Lawsuit against NIA shut down

By Monique Washington

Ann Bass, a homeowner at Liburd Hill Village Nevis attempted to halt construction at the Candy Resort Villa, but after she took the Nevis Island Administration (NIA) to court, Justice Lorriane Williams reviewed her application and rejected it before it got to trial.

On Jan. 18, 2016, Bass, a Liburd Hill property-owner, had attorneys Damian Kelsick and Garth Wilkin, file an application for judicial review at the High Court in Charlestown. A judicial review is a court proceeding in which a judge reviews the lawfulness of a decision or action made by a public body. Judicial reviews challenge the way a decision has been made, rather than the rights and wrongs of the conclusion reached.

In the application, Kelsick and Wilkin challenged the decision the NIA Director of Physical Planning and the Development Advisory Committee made related to Candy Resort.

The judicial review came up for hearing on Feb. 2, 2016.

The official court documents state that Anne Bass applied for “leave to apply for judicial review, in particular to obtain an order of certiorari to remove into the high court and to  quash the  decisions of Director of Physical Planning  and the Development Advisory Committee granting permission to the Caribbean Development Consultant Ltd to construct a 17 building, 51 unit development with a guard house, restaurant, two parking lots, badminton courts and a volleyball site on 4.4 acres of coastal land in Liburd Hill referred to as the HTRIP Candy Resort Villa Development.”

Bass’s attorneys maintained that the Director  of Physical Planning and the Development advisory Committee acted without jurisdiction when they decided in April 2015 to grant permission to Caribbean Development Consultant Ltd. to construct Candy Resort Villa Development without an  Environmental Impact Assessment  (EIA)  for the materially revised plans, as required by law. “And because of this the actions of the direct of physical Planning should be null because of their failure to examine and take into account the environmental impact assessment.”

Bass also asked the court for the Caribbean Development consultant to provide a “complete and proper” environmental impact assessment as required by the Physical Planning Department.

Her attorney further requested the project be stopped until the court handed down its decision.

In response, Jean Dyer and Cleone Stapleton Simmonds, attorneys for the Director of Physical Planning and the Development Advisory Committee, submitted the affidavit of the assistant secretary in the Ministry of Communications, which stated that the “The EIA was undertaken for the initial project which was a  larger project of 26 villas and 72 units. This project was dense. I according required the developer to reduce the size of the development. I did not require the developer to conduct a new EIA because the revised project was a smaller project. They acceded and reduced the size of the development.”

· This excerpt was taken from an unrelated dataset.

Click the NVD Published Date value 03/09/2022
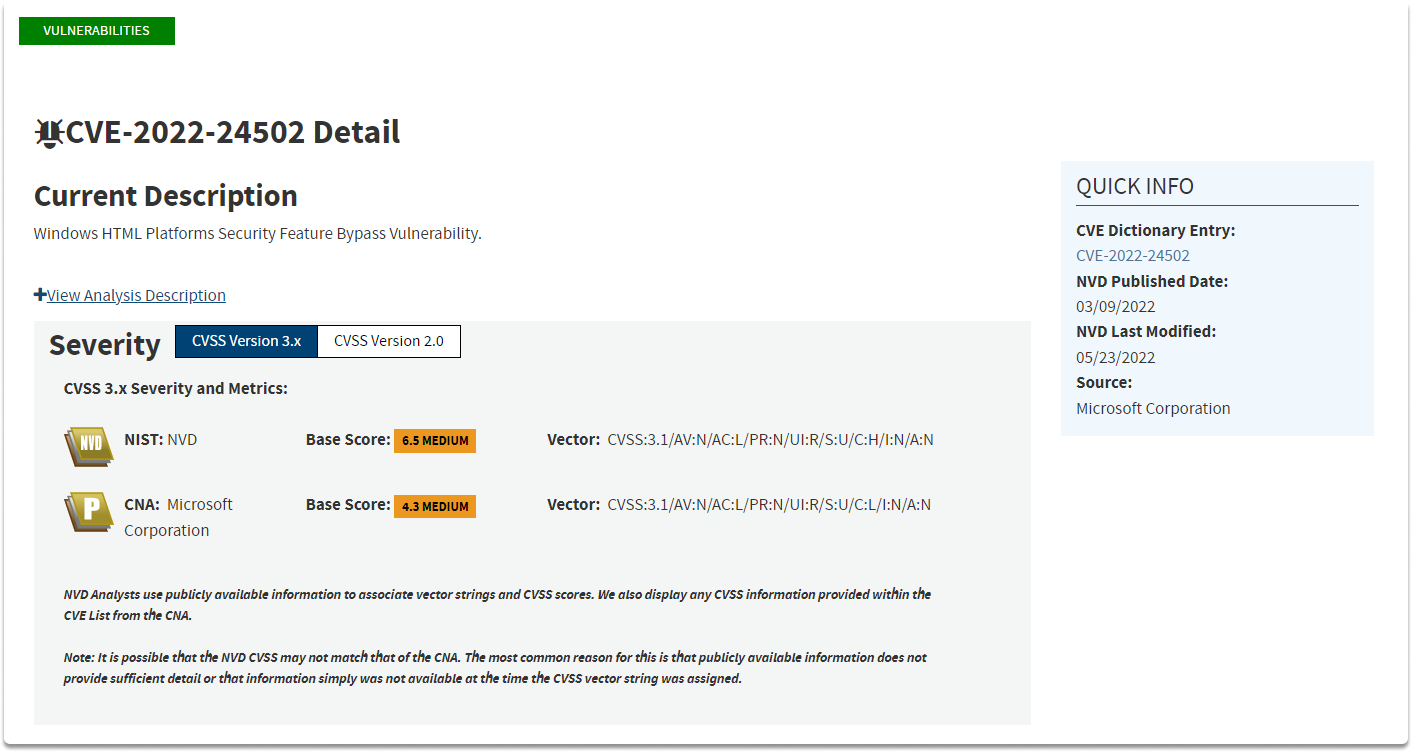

The project being constructed presently consists of 17 buildings and 51 units which have been reduced from the original plan.

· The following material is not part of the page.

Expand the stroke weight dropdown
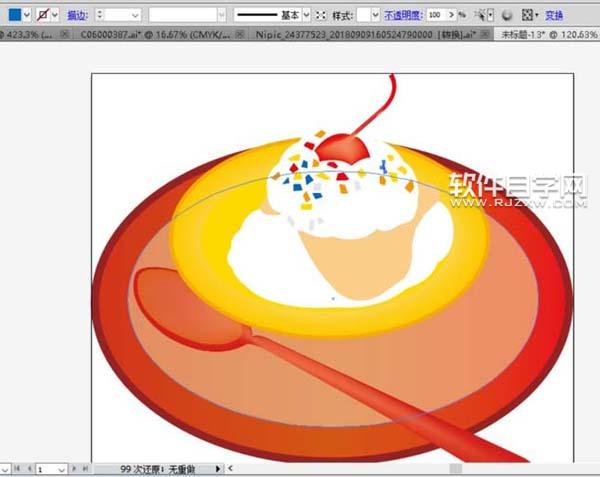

The lawyers for the respondents also submitted that Bass, filed an application for judicial review on Jan. 18, 2016 , nine months after the decision of the Director of Physical Planning was made on April 7, 2015 which would cause her application filing to be  outside the limitation period prescribed be section 2 of the Public Authority’s Protection Act of St Kitts and Nevis.

“I have considered counsel for the applicant (Bass) submission on this issue and in light of the evidence authorities and legislation I have great difficulty in accepting the submission,” Justice Williams said.

In Her  Ladyship Justice Lorraine Williams’ decision the court noted that the Bass judicial review application is statute barred under the act and the applicant’s challenge is without merit.

“The respondents acted within their jurisdiction and authority and they can rely on the protection of the six month limitation for instituting proceedings under the Public Authorities Protection Act,” Williams said.

All parties were asked to bear their own cost.